• Work task
Only lines that contain the string "computer" should be returned from the material below.

• Study material
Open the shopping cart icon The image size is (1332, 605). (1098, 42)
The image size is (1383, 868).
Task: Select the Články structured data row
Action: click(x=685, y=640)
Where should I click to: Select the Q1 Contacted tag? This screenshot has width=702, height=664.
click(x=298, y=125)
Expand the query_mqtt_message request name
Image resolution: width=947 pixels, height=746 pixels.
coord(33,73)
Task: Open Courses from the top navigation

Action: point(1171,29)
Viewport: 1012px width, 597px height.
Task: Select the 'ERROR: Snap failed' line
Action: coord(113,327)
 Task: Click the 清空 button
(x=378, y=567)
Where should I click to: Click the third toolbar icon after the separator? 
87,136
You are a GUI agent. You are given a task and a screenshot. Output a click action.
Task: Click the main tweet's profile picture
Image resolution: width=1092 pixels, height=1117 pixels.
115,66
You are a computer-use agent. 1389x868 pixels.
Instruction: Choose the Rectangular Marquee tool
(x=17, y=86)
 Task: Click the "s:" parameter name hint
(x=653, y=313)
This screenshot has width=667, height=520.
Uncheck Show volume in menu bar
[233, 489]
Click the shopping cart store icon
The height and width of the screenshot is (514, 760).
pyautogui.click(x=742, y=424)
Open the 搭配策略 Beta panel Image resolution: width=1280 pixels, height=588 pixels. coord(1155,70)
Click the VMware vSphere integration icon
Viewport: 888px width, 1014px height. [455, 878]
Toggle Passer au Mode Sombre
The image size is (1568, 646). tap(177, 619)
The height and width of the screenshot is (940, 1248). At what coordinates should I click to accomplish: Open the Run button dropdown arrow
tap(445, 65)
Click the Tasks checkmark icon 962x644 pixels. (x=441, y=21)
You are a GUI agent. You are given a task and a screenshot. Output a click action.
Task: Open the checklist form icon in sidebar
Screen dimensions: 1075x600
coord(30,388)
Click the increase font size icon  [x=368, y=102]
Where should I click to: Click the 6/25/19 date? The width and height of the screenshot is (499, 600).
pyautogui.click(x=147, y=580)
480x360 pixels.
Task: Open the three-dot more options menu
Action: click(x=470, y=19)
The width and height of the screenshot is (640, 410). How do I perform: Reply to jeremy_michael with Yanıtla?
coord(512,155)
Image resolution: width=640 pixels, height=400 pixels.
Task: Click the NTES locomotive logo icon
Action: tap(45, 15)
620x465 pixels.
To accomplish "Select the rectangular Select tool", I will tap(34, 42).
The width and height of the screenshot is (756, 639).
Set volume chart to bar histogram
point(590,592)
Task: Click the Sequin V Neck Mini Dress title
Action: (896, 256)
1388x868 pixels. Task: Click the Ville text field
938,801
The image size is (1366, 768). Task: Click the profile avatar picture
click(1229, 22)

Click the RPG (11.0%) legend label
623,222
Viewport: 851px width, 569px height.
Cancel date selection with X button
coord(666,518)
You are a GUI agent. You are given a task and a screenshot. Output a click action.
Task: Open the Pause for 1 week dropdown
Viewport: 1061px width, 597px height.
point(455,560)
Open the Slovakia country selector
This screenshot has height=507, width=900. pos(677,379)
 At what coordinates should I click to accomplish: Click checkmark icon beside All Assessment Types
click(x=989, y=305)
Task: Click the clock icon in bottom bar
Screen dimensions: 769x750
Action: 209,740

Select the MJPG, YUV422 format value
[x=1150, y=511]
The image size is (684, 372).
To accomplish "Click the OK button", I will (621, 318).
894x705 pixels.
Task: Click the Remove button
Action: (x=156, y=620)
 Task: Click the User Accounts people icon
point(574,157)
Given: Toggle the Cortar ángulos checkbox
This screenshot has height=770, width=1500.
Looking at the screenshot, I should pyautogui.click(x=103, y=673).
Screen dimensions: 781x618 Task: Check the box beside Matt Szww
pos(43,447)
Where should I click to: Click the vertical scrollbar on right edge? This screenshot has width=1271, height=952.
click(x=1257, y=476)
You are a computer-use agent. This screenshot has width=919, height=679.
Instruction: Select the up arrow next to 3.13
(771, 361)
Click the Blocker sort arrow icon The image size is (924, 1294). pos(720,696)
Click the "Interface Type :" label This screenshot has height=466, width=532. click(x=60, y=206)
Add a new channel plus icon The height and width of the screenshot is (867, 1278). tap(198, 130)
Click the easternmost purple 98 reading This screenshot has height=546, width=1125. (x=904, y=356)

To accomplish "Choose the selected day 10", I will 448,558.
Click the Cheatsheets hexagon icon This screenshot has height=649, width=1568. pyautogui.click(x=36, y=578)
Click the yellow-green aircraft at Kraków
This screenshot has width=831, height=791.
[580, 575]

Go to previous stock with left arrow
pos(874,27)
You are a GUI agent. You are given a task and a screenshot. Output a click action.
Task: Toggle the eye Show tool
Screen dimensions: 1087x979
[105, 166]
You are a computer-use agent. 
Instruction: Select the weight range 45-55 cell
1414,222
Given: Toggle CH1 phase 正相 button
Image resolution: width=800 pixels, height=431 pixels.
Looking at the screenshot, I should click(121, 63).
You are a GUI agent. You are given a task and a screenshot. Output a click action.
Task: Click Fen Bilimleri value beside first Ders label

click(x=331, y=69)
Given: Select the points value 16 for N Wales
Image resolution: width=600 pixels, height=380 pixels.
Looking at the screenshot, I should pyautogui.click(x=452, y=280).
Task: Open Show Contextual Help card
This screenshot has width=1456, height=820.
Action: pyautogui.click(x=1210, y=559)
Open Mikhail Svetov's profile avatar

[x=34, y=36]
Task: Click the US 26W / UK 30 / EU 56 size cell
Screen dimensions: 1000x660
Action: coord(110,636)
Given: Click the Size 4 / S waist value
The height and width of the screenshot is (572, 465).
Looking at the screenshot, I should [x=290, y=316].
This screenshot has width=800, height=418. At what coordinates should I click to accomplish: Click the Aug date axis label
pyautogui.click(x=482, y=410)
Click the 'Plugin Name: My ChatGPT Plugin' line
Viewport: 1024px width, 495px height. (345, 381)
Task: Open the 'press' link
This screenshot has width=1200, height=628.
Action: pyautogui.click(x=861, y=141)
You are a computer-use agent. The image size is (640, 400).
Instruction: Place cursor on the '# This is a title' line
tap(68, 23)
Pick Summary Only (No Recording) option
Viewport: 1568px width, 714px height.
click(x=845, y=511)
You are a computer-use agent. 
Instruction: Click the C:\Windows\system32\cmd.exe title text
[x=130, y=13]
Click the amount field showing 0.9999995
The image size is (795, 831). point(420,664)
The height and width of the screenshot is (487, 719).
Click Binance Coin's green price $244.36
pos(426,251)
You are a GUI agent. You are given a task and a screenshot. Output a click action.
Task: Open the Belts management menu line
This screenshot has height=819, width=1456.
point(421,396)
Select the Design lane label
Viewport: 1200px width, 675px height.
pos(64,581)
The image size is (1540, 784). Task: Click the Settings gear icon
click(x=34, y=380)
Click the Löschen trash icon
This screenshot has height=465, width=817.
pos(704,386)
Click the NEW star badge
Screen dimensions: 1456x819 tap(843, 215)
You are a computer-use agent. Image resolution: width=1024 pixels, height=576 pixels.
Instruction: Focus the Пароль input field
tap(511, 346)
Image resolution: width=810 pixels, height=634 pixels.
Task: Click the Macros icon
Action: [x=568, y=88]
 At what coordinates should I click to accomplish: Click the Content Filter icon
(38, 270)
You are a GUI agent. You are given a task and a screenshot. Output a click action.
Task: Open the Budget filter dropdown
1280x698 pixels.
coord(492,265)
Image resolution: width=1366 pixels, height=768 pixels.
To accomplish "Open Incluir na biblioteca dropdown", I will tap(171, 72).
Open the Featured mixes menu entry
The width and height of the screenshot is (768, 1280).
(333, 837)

• Answer for this exercise
You are a computer-use agent. 1389x868 pixels.
You are a computer-use agent. This screenshot has width=919, height=679.
You are a computer-use agent. 
You are a computer-use agent. The image size is (640, 400).
You are a computer-use agent. 
You are a computer-use agent. Image resolution: width=1024 pixels, height=576 pixels.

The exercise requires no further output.